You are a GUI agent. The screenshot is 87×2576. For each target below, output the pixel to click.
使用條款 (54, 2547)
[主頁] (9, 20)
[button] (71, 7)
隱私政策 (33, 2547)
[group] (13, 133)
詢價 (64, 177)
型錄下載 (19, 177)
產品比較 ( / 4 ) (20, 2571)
----
WHAT THE TASK ASKS >>
Line for line, set down the listing above again.

OUTPUT BELOW >>
You are a GUI agent. The screenshot is 87×2576. For each target below, output the pixel to click.
使用條款 (54, 2547)
[主頁] (9, 20)
[button] (71, 7)
隱私政策 (33, 2547)
[group] (13, 133)
詢價 (64, 177)
型錄下載 (19, 177)
產品比較 ( / 4 ) (20, 2571)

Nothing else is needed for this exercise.